About a year ago, having faced down a multimillion-dollar lobbying campaign and shepherded to passage one of the more ambitious environmental bills in recent memory, Fran Pavley decided it was time to take a deep breath. “My staff,” she quipped, “says they think we should focus on puppies and children.”
Clearly, they needed a rest. As a freshman member of the California Assembly, Pavley had rocketed to prominence when she sponsored a landmark bill to limit greenhouse gases that cars and light trucks are allowed to emit. A former junior high school civics teacher who went on to serve as the first mayor of the Los Angeles suburb of Agoura Hills, Pavley debuted as a legislator by pressing a measure even her own staff advised her to avoid.
On the surface, it seemed simple enough: It requires the state’s Air Resources Board to adopt “cost-effective” and “reasonable” restrictions on carbon dioxide emissions from cars and light trucks by 2005, with automakers having until 2009 to comply. But in the context of national environmental politics, the idea quickly attracted attention beyond Sacramento. Because of its size and its consumers’ buying power, California has for decades had an outsized impact on the automotive market; any legislation related to cars would automatically affect automakers nationally. Not surprisingly, they didn’t much like what they saw in Pavley’s bill.

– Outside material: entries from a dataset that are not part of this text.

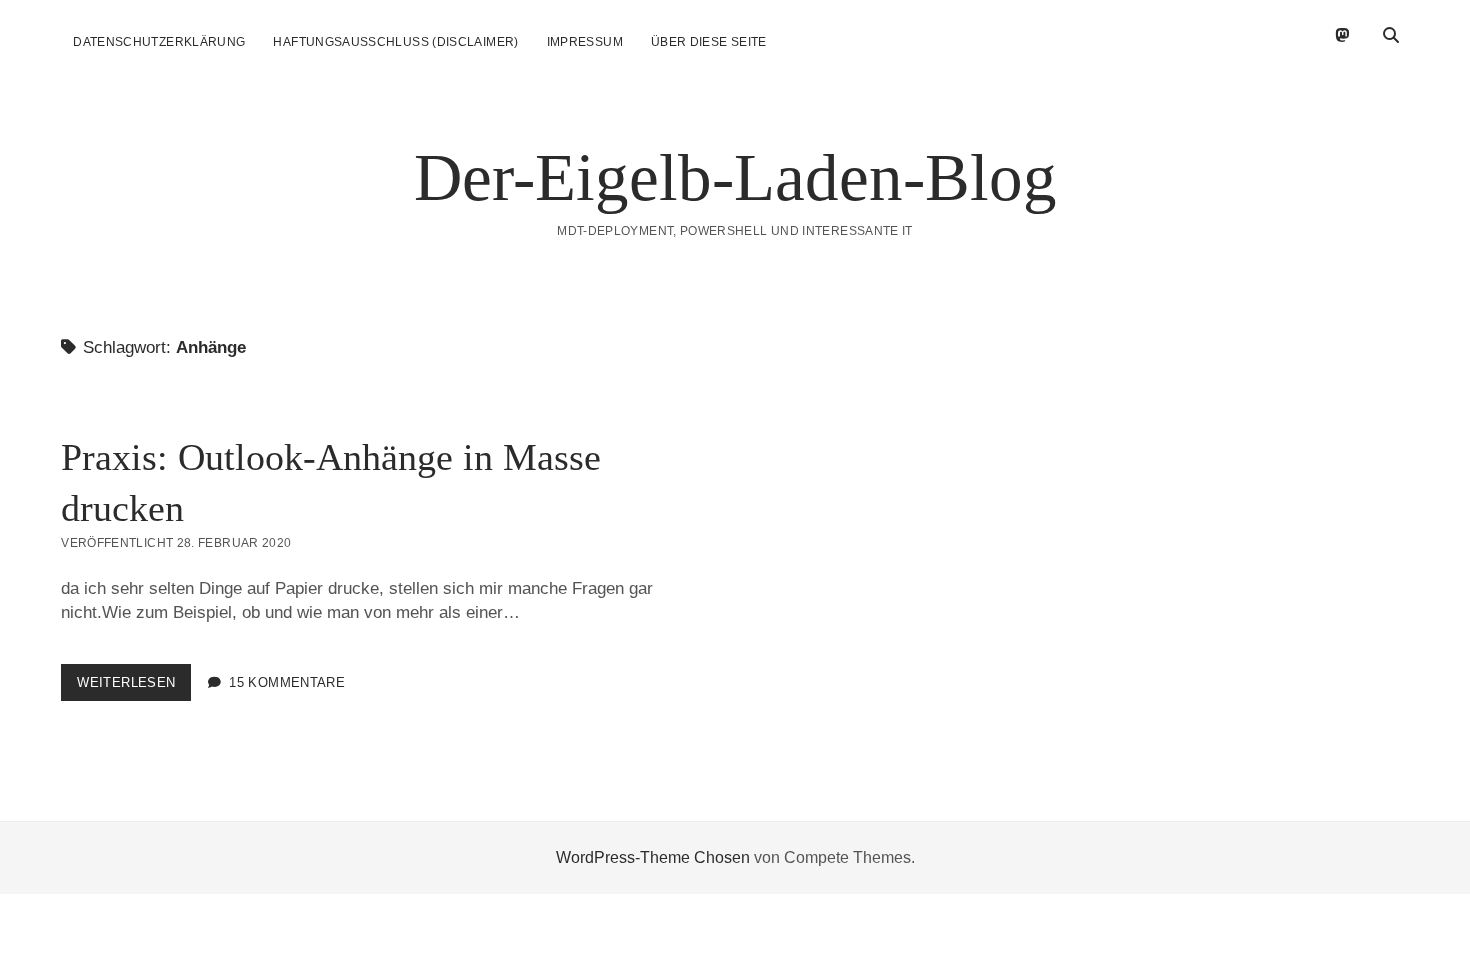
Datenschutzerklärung (159, 42)
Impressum (585, 42)
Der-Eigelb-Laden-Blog (735, 177)
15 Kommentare (287, 682)
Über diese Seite (709, 42)
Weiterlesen (134, 687)
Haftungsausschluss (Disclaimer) (395, 42)
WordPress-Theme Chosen (653, 857)
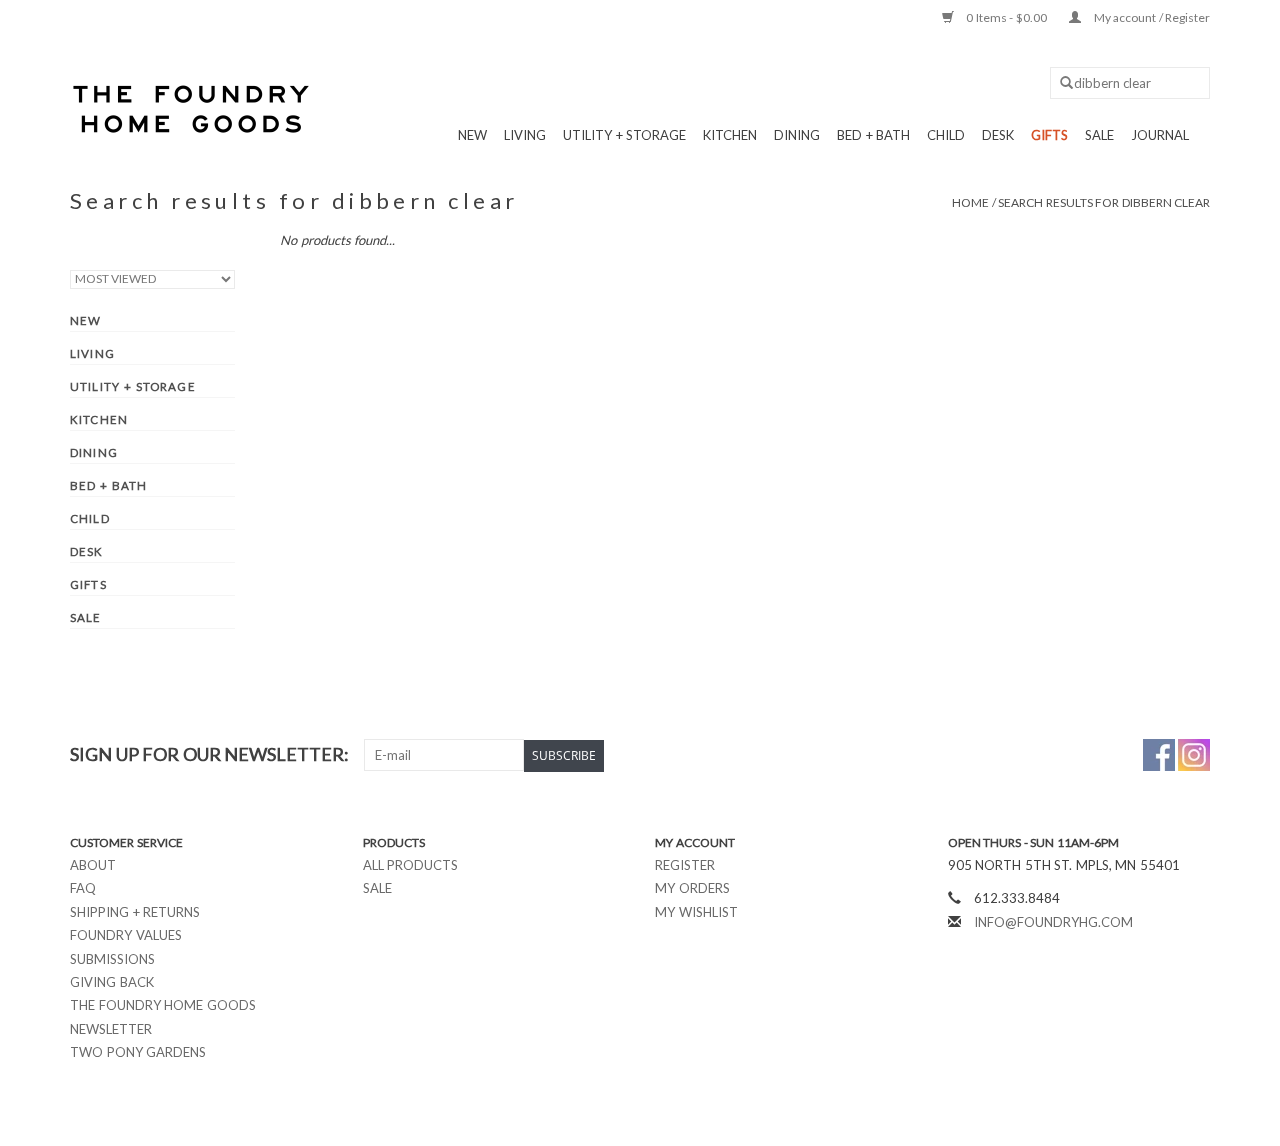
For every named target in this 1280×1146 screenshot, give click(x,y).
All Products (411, 865)
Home (970, 202)
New (472, 135)
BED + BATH (873, 135)
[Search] (1060, 83)
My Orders (692, 888)
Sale (377, 888)
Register (685, 865)
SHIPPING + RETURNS (135, 912)
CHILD (946, 135)
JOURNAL (1160, 135)
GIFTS (1049, 135)
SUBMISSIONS (112, 959)
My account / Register (1150, 17)
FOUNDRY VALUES (126, 935)
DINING (797, 135)
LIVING (525, 135)
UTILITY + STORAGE (624, 135)
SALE (1099, 135)
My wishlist (696, 912)
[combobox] (1130, 83)
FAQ (83, 888)
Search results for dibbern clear (1104, 202)
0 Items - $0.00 (1007, 17)
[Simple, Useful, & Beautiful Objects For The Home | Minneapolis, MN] (192, 109)
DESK (998, 135)
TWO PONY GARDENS (138, 1052)
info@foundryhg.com (1053, 922)
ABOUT (93, 865)
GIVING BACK (112, 982)
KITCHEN (730, 135)
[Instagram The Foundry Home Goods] (1194, 755)
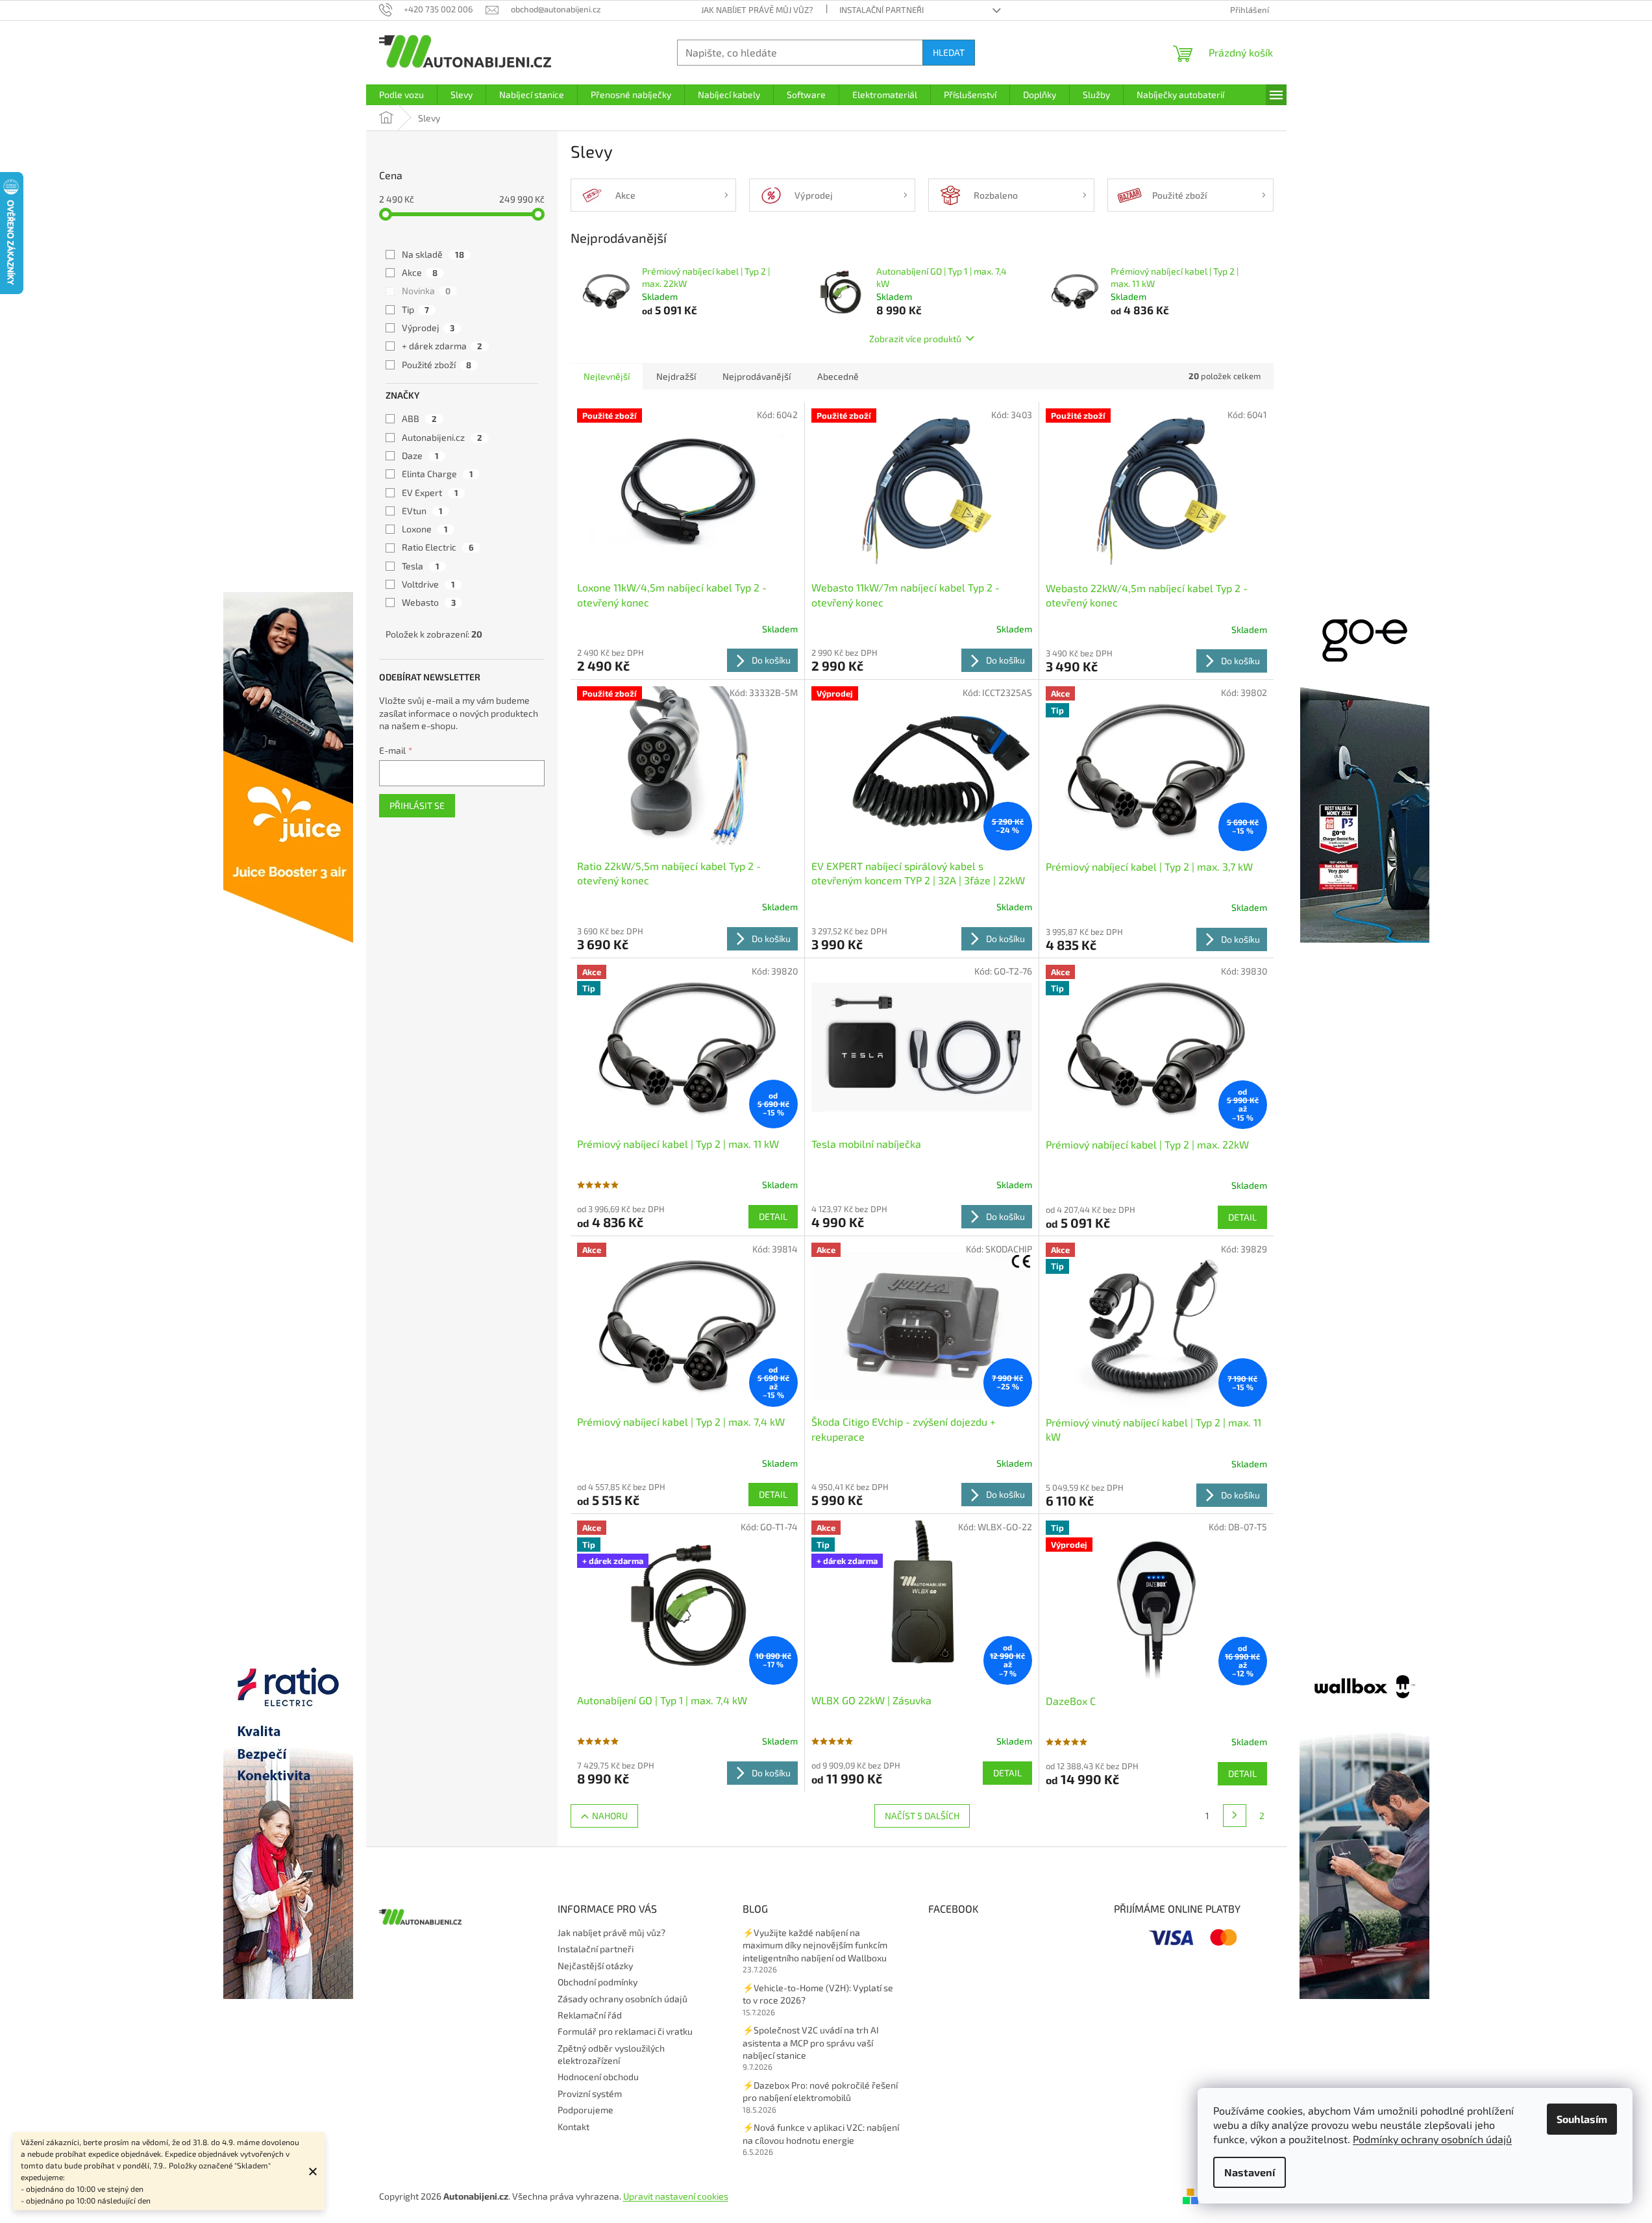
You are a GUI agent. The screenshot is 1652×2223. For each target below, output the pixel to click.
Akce (420, 272)
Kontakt (573, 2126)
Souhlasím (1582, 2119)
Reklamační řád (590, 2014)
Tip (415, 309)
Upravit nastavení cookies (675, 2196)
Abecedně (838, 376)
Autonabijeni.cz (442, 437)
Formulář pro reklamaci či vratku (625, 2031)
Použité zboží (436, 364)
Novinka (426, 290)
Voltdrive (428, 584)
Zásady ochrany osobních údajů (622, 1998)
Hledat (949, 52)
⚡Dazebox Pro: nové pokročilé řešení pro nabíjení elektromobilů (820, 2091)
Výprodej (428, 327)
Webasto (429, 602)
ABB (419, 418)
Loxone (425, 528)
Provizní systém (590, 2093)
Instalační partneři (881, 10)
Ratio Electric (438, 547)
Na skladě (433, 254)
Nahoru (610, 1815)
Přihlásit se (417, 805)
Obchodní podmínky (597, 1981)
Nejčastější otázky (595, 1965)
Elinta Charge (437, 473)
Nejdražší (676, 376)
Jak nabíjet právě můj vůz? (757, 10)
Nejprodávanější (756, 376)
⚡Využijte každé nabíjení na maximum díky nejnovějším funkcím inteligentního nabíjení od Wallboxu (815, 1945)
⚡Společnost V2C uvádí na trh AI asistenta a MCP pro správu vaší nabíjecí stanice (811, 2042)
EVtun (422, 510)
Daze (420, 455)
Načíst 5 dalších (922, 1815)
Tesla (420, 565)
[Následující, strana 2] (1234, 1816)
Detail (773, 1216)
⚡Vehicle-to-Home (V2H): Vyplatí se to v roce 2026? (818, 1994)
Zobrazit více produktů (915, 338)
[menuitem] (401, 94)
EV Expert (430, 492)
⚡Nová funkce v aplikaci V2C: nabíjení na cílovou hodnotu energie (821, 2133)
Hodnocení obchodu (598, 2076)
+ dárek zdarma (442, 345)
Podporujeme (585, 2109)
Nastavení (1249, 2172)
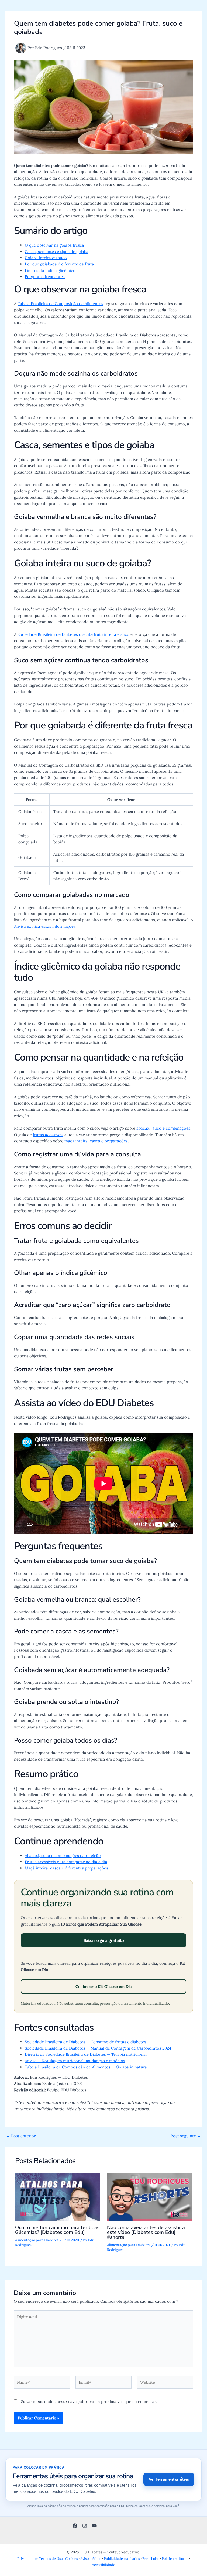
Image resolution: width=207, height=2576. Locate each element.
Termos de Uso (51, 2558)
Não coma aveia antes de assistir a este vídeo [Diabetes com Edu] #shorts (146, 2232)
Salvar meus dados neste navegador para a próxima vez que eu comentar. (89, 2401)
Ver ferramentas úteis (169, 2479)
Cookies (71, 2558)
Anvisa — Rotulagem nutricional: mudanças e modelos (75, 2060)
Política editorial (175, 2558)
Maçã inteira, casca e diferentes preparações (66, 1868)
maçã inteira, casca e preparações (96, 1140)
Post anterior (21, 2136)
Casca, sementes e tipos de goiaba (56, 251)
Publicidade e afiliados (122, 2558)
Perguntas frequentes (45, 276)
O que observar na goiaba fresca (54, 245)
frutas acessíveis (48, 1134)
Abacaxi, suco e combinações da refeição (63, 1855)
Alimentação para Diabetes (36, 2240)
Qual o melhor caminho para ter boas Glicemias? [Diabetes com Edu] (57, 2230)
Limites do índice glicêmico (50, 270)
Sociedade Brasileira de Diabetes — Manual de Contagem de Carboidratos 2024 (98, 2048)
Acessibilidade (103, 2565)
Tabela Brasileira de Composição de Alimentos (60, 303)
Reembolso (150, 2558)
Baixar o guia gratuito (104, 1940)
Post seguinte (186, 2136)
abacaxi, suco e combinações (163, 1128)
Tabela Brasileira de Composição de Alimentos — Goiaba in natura (86, 2066)
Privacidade (27, 2558)
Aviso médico (90, 2558)
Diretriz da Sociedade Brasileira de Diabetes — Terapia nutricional (86, 2054)
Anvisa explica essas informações (44, 926)
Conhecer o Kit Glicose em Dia (103, 1986)
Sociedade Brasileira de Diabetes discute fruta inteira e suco (73, 634)
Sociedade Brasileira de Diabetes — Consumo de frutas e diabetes (85, 2041)
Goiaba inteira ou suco (46, 257)
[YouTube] (94, 2525)
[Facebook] (75, 2525)
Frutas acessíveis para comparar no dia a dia (66, 1861)
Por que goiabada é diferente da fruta (59, 263)
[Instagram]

At the same time, environmentalists worried about greenhouse gases saw California as the logical place to push emissions limits, given the Bush administration’s opposition to the idea and the state political leadership’s general friendliness toward green legislation. BlueWater Network, an environmental group based in San Francisco, came up with the idea of regulating the gases that come directly out of cars — vehicles produce most of California’s greenhouse gases — but no legislator was willing to take on the industries that were sure to fight such a measure.
At least none were until Pavley came along. Ignorance, in this case, was probably a blessing: “I didn’t realize,” she later commented, “how much of a challenge it would be to take on the automobile industry and the oil companies.” They mounted a $5 million campaign to sink her bill, enlisting the state Chamber of Commerce and conservative radio talk-show hosts, and running radio and television ads that generated tens of thousands of angry calls and letters to legislators.
But Pavley, 54, was a quick learner when it came to the art of swaying the opinions that ultimately mattered — those of her colleagues in the Assembly and Senate. Affable and respectful in conversation, she proved an indefatigable lobbyist for her own measure, meticulously touching base with legislators of all political persuasions, enlisting environmental groups, Silicon Valley businessmen and religious leaders, working with a pollster to show hesitant lawmakers that there was popular support for her idea. “What I learned,” she says, “is that building coalitions is essential to securing successful passage of any legislation, and so is building relationships with fellow legislators.” In the end, she prevailed.
As both its supporters and its opponents expected, her measure has taken on a life of its own beyond California’s borders. It inspired similar legislation this year in seven other states, and though the bills died in four of them, Connecticut passed a measure stating that the state environmental commission can adopt the California standards, while bills imposing the California standards on greenhouse gas reductions remain alive in New York and New Jersey.
Meanwhile, with her year’s respite almost over, Pavley is determined to build on her gains in the environmental arena. In fact, the state just acted on one of her longtime priorities, announcing in October it would purchase the 3,000-acre Ahmanson Ranch as open space rather than let it be developed. Other issues garnering Pavley’s attention: that one out of every seven schoolchildren in Fresno uses an asthma inhaler, that Los Angeles suffered through its worst smog in five years this past summer, and that air pollution now tops the list of citizens’ concerns in the state’s Central Valley. “There was one other thing I learned,” she says, “and that’s that linking public health issues to traditional environmental issues is very important.”